来自专业的译者、企业、网页和免费的翻译库。
moavlılar kralların kendilerine saldırmak üzere yola çıktıklarını duydular. genç, yaşlı eli silah tutan herkes bir araya toplanıp sınırda beklemeye başladı.
da aber alle moabiter hörten, daß die könige heraufzogen, wider sie zu streiten, beriefen sie alle, die zur rüstung alt genug und darüber waren, und traten an die grenze.
edom kralı yine, ‹‹geçmeyeceksiniz!›› yanıtını verdi. edomlular İsraillilere saldırmak üzere kalabalık ve güçlü bir orduyla yola çıktılar.

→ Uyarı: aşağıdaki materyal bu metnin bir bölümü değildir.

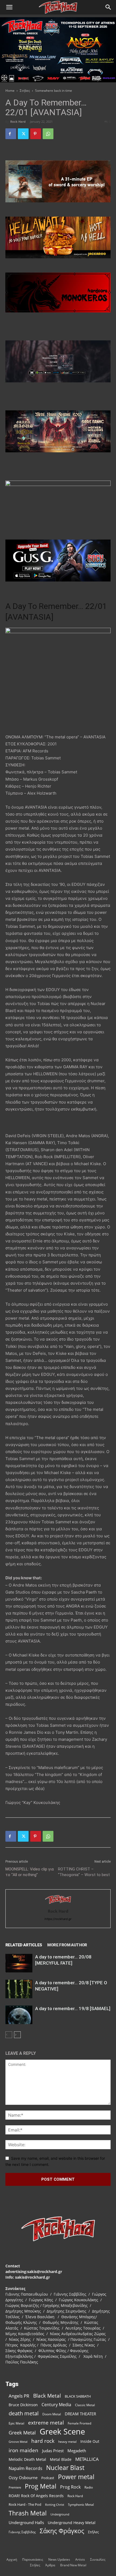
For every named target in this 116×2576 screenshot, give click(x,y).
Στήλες (25, 90)
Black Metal (47, 2396)
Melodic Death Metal (27, 2459)
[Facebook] (10, 133)
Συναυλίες (97, 2559)
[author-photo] (58, 1903)
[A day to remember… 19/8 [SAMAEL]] (18, 2015)
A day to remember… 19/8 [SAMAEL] (72, 2008)
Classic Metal (85, 2405)
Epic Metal (16, 2423)
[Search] (108, 7)
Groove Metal (18, 2442)
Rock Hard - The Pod (25, 2504)
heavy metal (67, 2441)
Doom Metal (51, 2414)
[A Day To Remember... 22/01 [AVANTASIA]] (58, 681)
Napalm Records (25, 2468)
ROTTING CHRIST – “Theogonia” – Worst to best (84, 1872)
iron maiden (23, 2450)
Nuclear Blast (65, 2468)
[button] (9, 7)
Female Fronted (79, 2423)
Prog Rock (70, 2487)
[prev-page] (8, 2034)
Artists (80, 2559)
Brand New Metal (73, 2565)
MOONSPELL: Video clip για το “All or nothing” (29, 1872)
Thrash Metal (28, 2513)
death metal (24, 2413)
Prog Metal (40, 2486)
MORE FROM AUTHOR (67, 1945)
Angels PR (19, 2396)
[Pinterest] (35, 133)
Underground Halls (26, 2522)
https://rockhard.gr (58, 1919)
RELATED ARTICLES (23, 1945)
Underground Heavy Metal (71, 2522)
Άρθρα (50, 2565)
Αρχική (11, 2559)
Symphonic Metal (81, 2504)
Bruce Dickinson (23, 2404)
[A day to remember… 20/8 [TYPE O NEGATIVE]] (18, 1989)
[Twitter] (23, 133)
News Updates (59, 2559)
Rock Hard (18, 121)
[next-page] (17, 2034)
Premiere (15, 2487)
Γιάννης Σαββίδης (22, 2532)
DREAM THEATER (80, 2413)
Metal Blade (60, 2459)
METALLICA (87, 2459)
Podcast (47, 2477)
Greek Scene (62, 2431)
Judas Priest (53, 2451)
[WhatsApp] (48, 133)
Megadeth (76, 2450)
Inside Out (89, 2441)
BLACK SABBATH (78, 2396)
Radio (88, 2487)
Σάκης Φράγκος (62, 2531)
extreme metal (46, 2422)
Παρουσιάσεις (32, 2559)
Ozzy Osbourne (23, 2477)
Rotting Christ (54, 2505)
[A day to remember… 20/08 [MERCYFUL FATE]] (18, 1963)
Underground (59, 2514)
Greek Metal (22, 2433)
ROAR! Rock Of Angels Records (36, 2495)
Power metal (76, 2477)
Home (10, 90)
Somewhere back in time (53, 90)
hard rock (42, 2441)
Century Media (56, 2405)
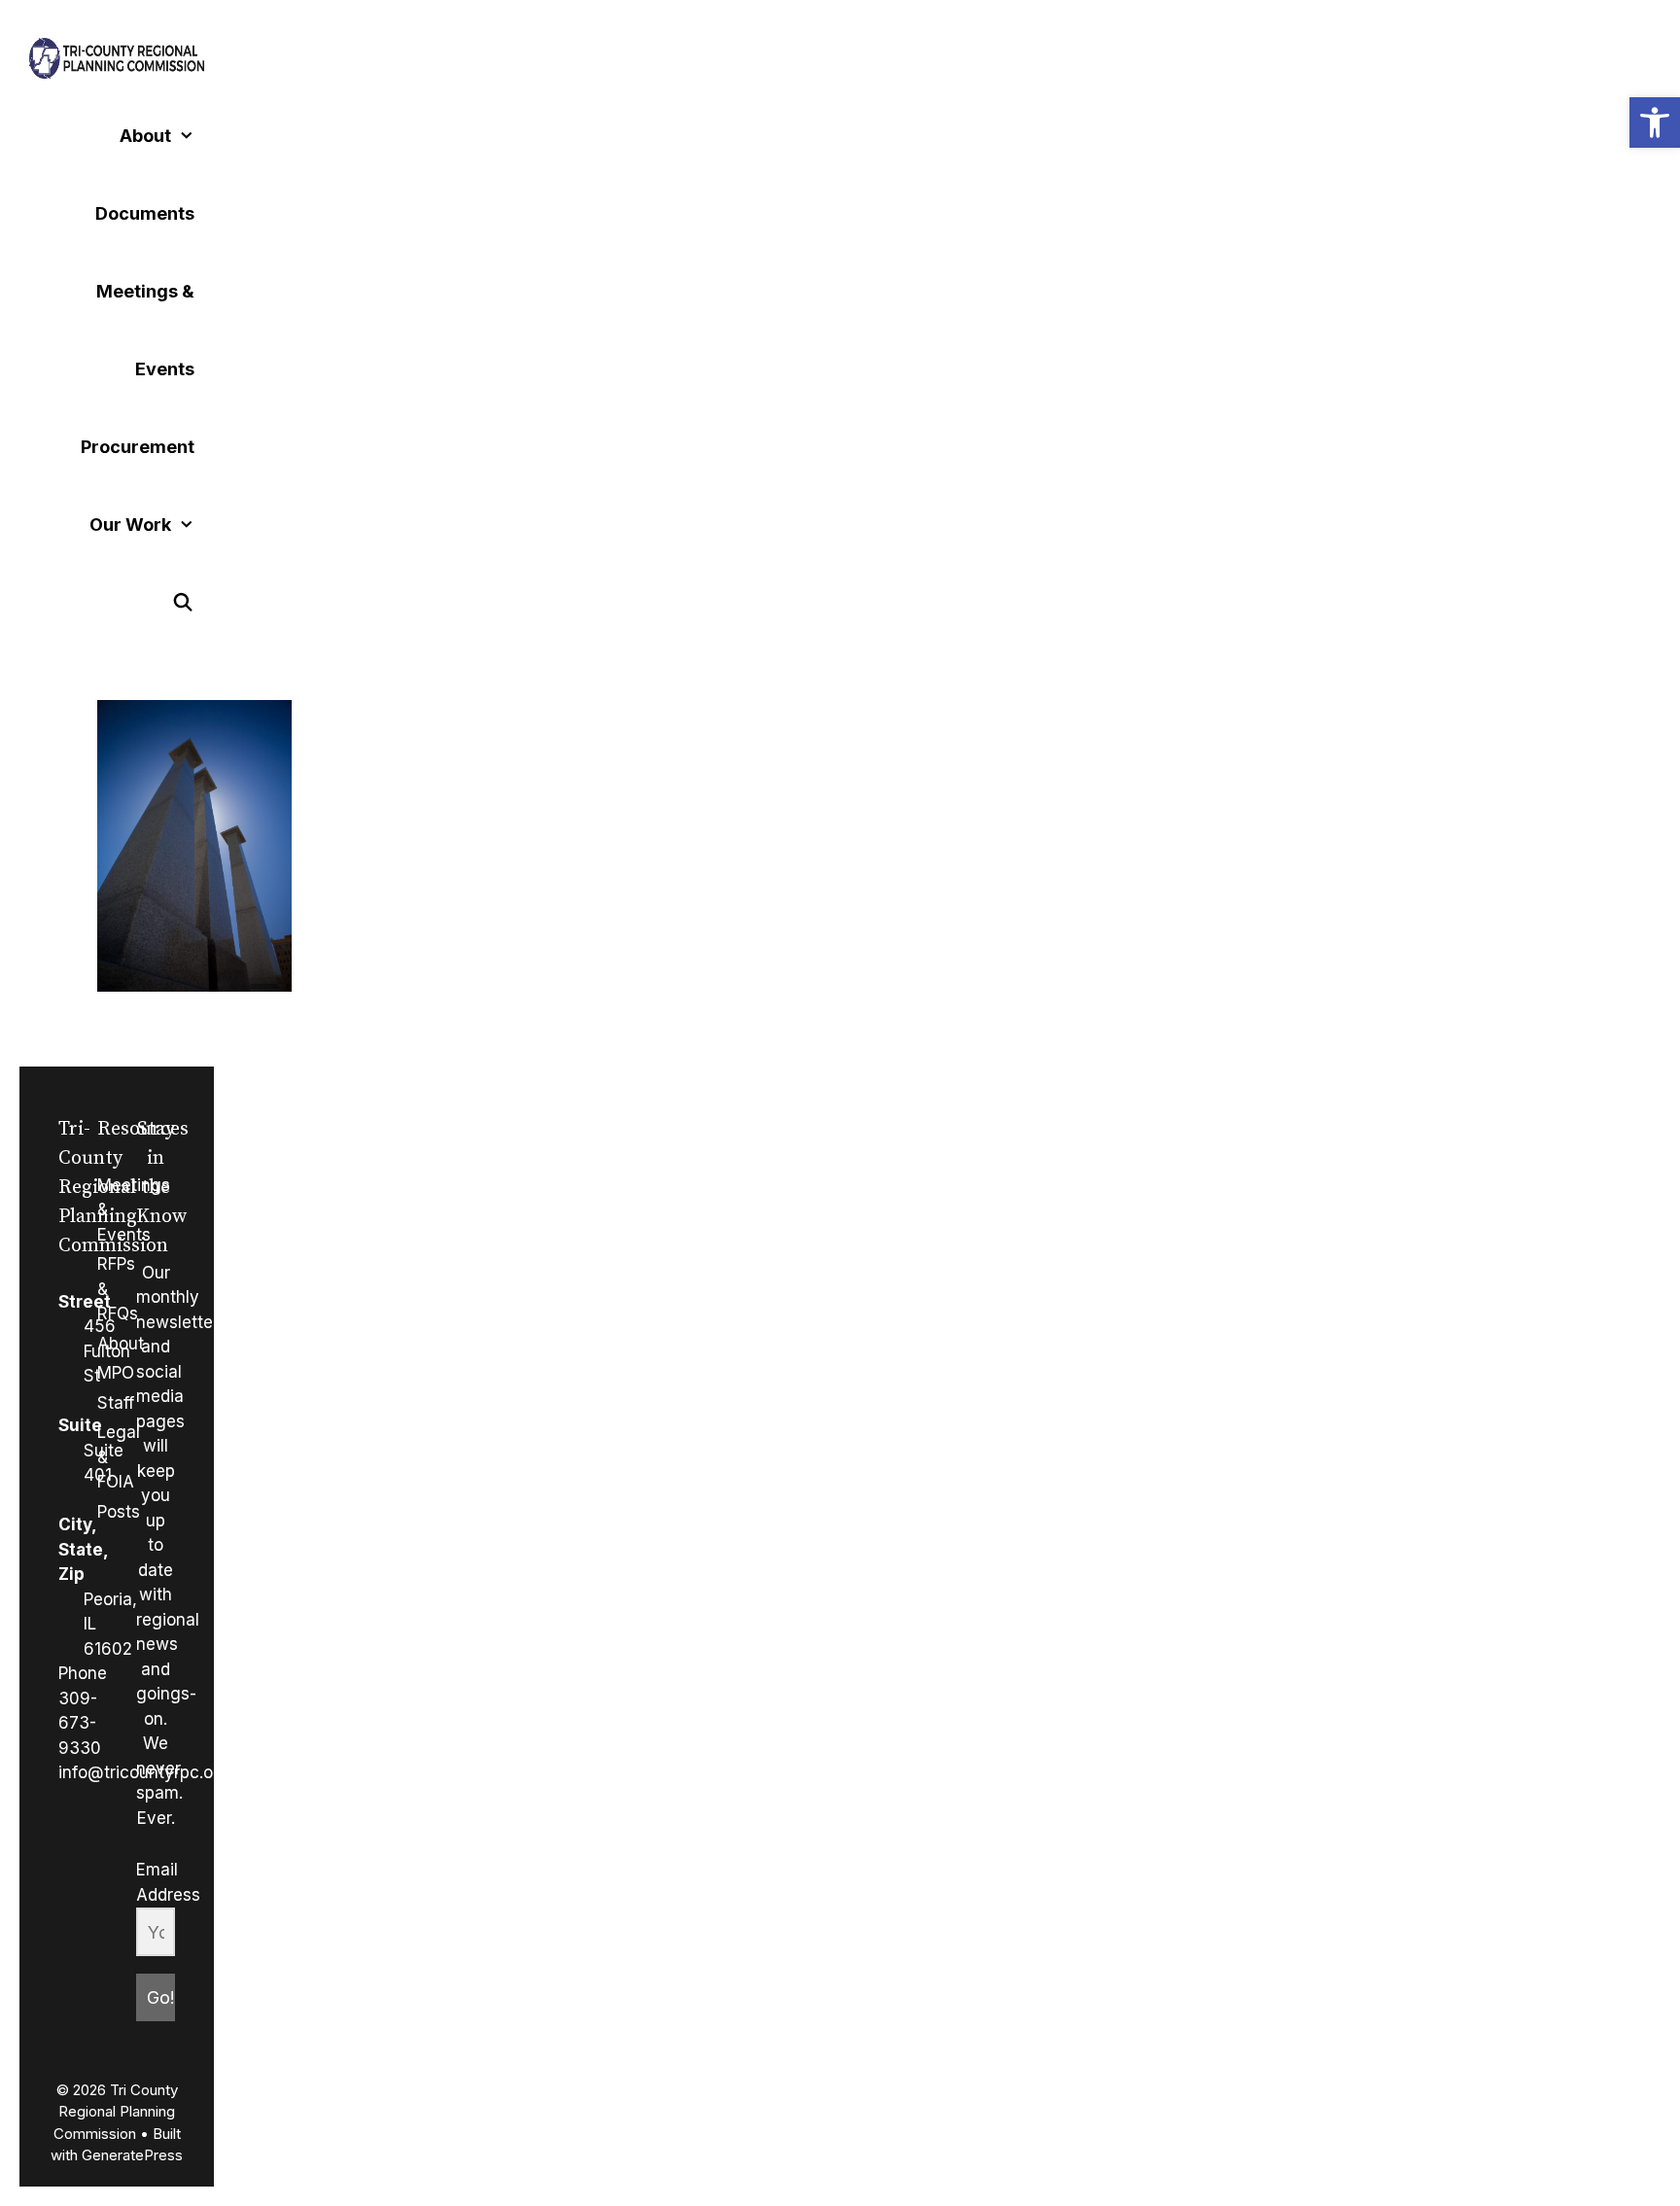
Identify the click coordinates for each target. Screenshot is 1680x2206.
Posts (118, 1512)
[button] (1654, 122)
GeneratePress (132, 2155)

er aber sprach: du sollst nicht herdurchziehen. und die edomiter zogen aus, ihnen entgegen, mit mächtigem volk und starker hand.
o halde onlar, sizden uzak dururlar, sizinle savaşmazlar ve sizinle barış içinde yaşamak isterlerse, allah size, onlara saldırmak için bir yol vermemiştir.
darum, wenn sie sich von euch fernhalten und nicht gegen euch kämpfen, sondern euch frieden bieten; dann hat allah euch keinen grund gegen sie gegeben.
siz iyilik etmek, fenalıktan sakınmak hususunda birbirinizle yardımlaşın, günah işlemek ve başkasına saldırmak hususunda birbirinizi desteklemeyin. allah’a karşı gelmekten sakının.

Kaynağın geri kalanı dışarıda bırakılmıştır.